[Brano scelto]
↓↓↓
Come aspirante antropologo, vedo in questa narrazione un’opportunità unica per decifrare il crimine, quel tessuto sociale che lo ha generato e nutrito, trasformandolo da fenomeno locale in impero transnazionale.
La ‘ndrangheta emerge come un sistema rituale e simbolico che riecheggia le strutture tribali antiche del Mediterraneo meridionale. Nata sulle montagne della Calabria – come Gratteri evoca con passione, ricordando la sua infanzia a Gerace, un paese isolato tra rocce e silenzi – questa organizzazione è mera delinquenza economica, ma anche una vera e propria “religione profana” del potere.

Riti e iniziazioni, tra sacro e sciamanesimo

I riti di affiliazione, descritti nel programma con dovizia di dettagli storici da Nicaso, richiamano le iniziazioni sciamaniche o le società segrete delle culture preindustriali: giuramenti su sangue e croci, gerarchie basate su vincoli familiari e codici d’onore che trascendono la legge statale. Questi elementi non sono casuali: sono radicati in un’antropologia della sopravvivenza.

La Calabria, con il suo terreno impervio e la storia di emigrazioni forzate, ha forgiato comunità dove il clan familiare – la ‘ndrina – funge da rete di protezione contro lo Stato assente e le carestie storiche. Come osserva l’antropologo Edward Banfield nel suo classico Le basi morali di una società arretrata (1958), in tali contesti il “familismo amorale” diventa norma: la lealtà al sangue prevale sull’interesse collettivo, permettendo alla ‘ndrangheta di evolvere da bande di briganti ottocenteschi a holding globali.

Dalle antiche montagne, alla conquista del resto del mondo

Dalle montagne più dure verso i cinque continenti

Il programma illumina brillantemente questa metamorfosi antropologica. Partendo dai villaggi montani – luoghi di isolamento che favoriscono la coesione endogamica e il sospetto verso l’esterno – Gratteri e Nicaso tracciano il percorso della ‘ndrangheta verso i cinque continenti. Espansione economica, attraverso il traffico di cocaina o l’infiltrazione in finanza e politica, adattamento culturale darwiniano. La mafia calabrese, a differenza della più spettacolare Cosa Nostra siciliana, opera nel silenzio, un’etica del “non detto” che riflette il codice dell’omertà come meccanismo di difesa comunitario.
↑↑↑
[Dati di origine]
↓↓↓
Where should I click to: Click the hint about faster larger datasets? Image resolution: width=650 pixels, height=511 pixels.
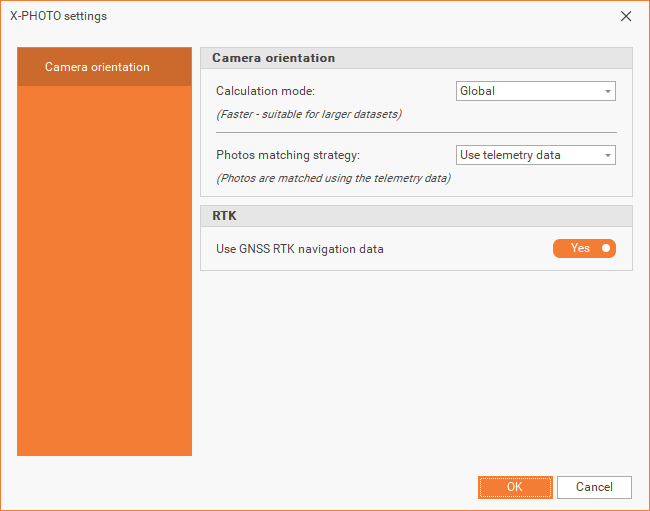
↑↑↑
[Consegne]
**a)** Trascrivi di nuovo il brano sulla 'ndrangheta, partendo da "Dalle antiche montagne, alla" e proseguendo fino a "di difesa comunitario.", sostituendo "villaggi montani" con "borghi montani".
**b)** Secondo il brano sulla 'ndrangheta, in quale paese Gratteri ha trascorso l'infanzia?
Il materiale proviene da un'altra fonte.

[Soluzioni]
**a)**
Dalle antiche montagne, alla conquista del resto del mondo

Dalle montagne più dure verso i cinque continenti

Il programma illumina brillantemente questa metamorfosi antropologica. Partendo dai borghi montani – luoghi di isolamento che favoriscono la coesione endogamica e il sospetto verso l’esterno – Gratteri e Nicaso tracciano il percorso della ‘ndrangheta verso i cinque continenti. Espansione economica, attraverso il traffico di cocaina o l’infiltrazione in finanza e politica, adattamento culturale darwiniano. La mafia calabrese, a differenza della più spettacolare Cosa Nostra siciliana, opera nel silenzio, un’etica del “non detto” che riflette il codice dell’omertà come meccanismo di difesa comunitario.

**b)** Gratteri ha trascorso l'infanzia a Gerace, un paese isolato tra rocce e silenzi.